━━━━━ Listed entries

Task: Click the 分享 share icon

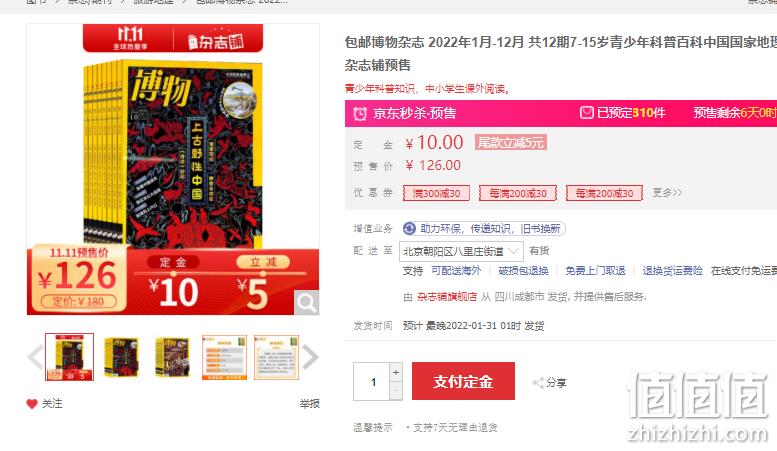Action: (x=538, y=383)
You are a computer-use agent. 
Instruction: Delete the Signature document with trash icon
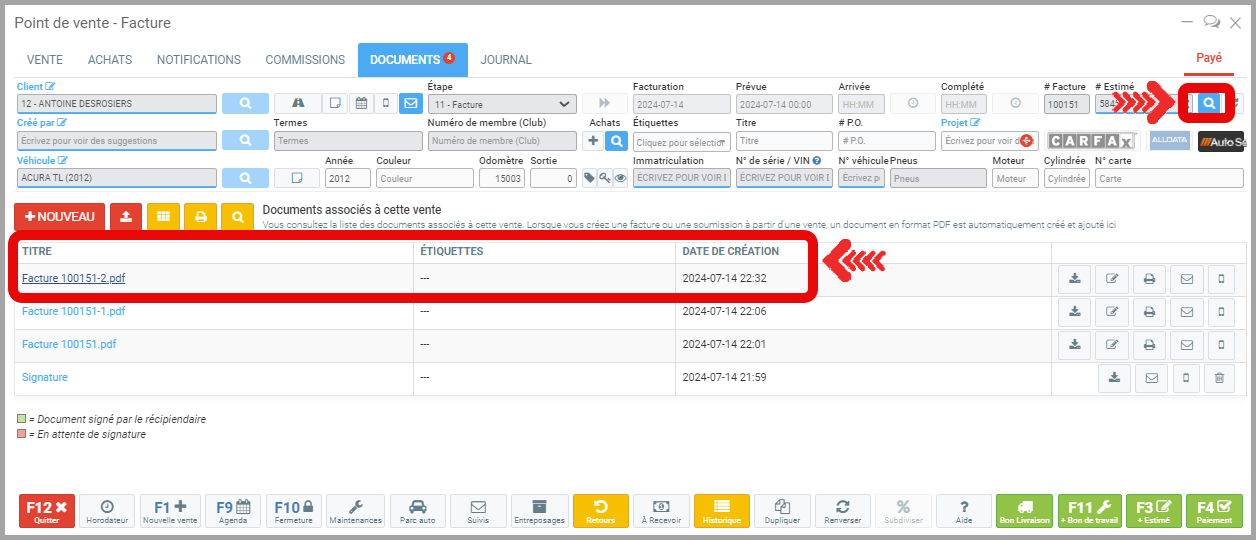pyautogui.click(x=1217, y=378)
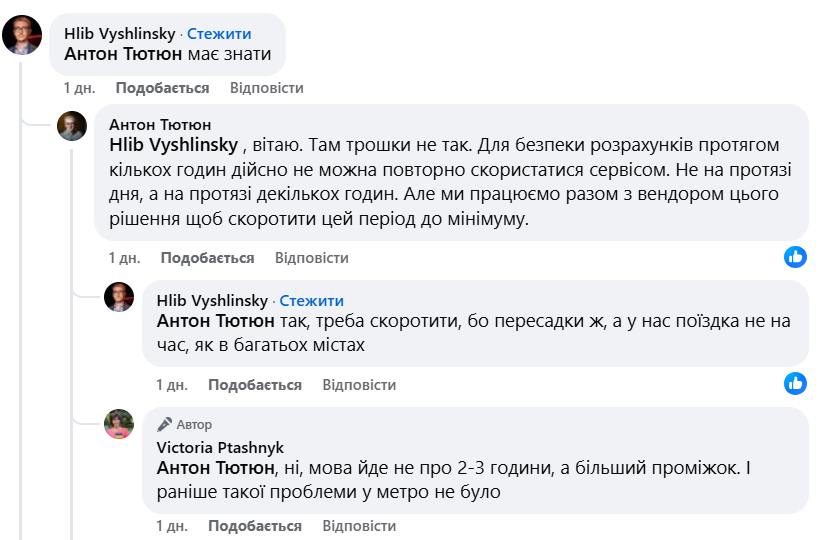Viewport: 833px width, 540px height.
Task: Open Hlib Vyshlinsky mention in Антон's reply
Action: click(x=172, y=145)
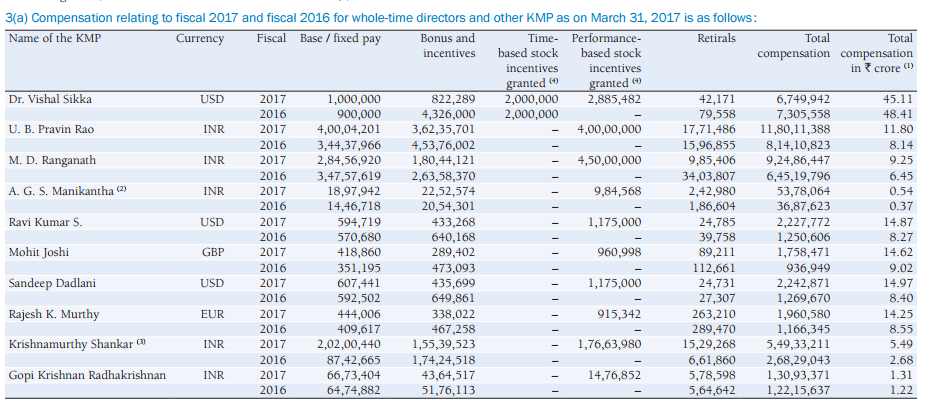Select the "Bonus and incentives" column header
The image size is (932, 406).
(447, 45)
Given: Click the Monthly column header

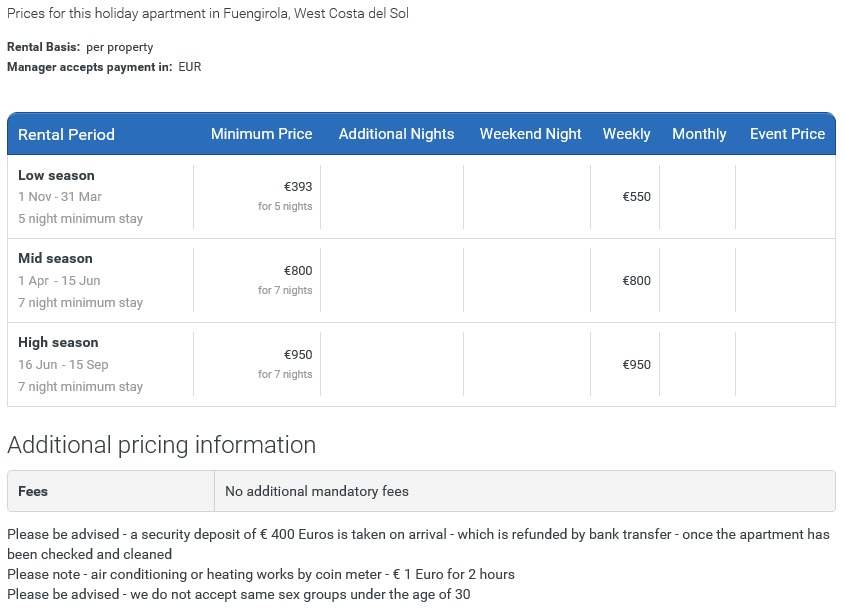Looking at the screenshot, I should 699,134.
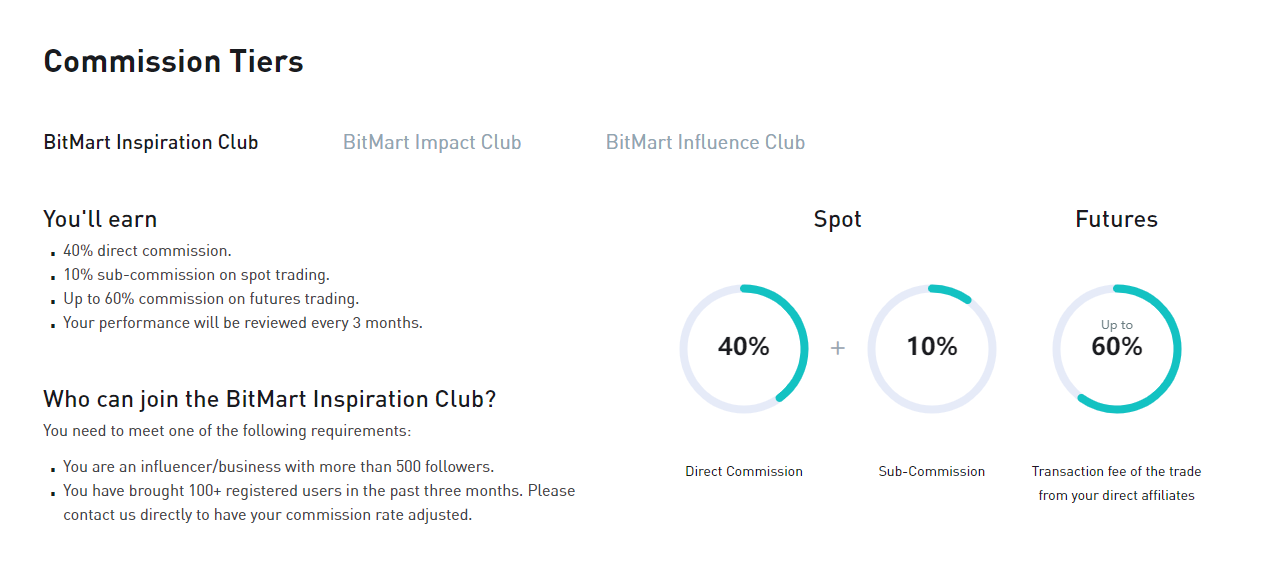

━━━━━━━━━━

Task statement: Write the records out exactly once more, leaving off the pictures.

Task answer:
Task: Click the 分享 share icon

Action: (x=538, y=383)
You are a computer-use agent. 
Instruction: Delete the Signature document with trash icon
pyautogui.click(x=1217, y=378)
Viewport: 833px width, 540px height.
Task: Open Hlib Vyshlinsky mention in Антон's reply
Action: click(x=172, y=145)
Select the "Bonus and incentives" column header
The image size is (932, 406).
(447, 45)
Given: Click the Monthly column header

Looking at the screenshot, I should 699,134.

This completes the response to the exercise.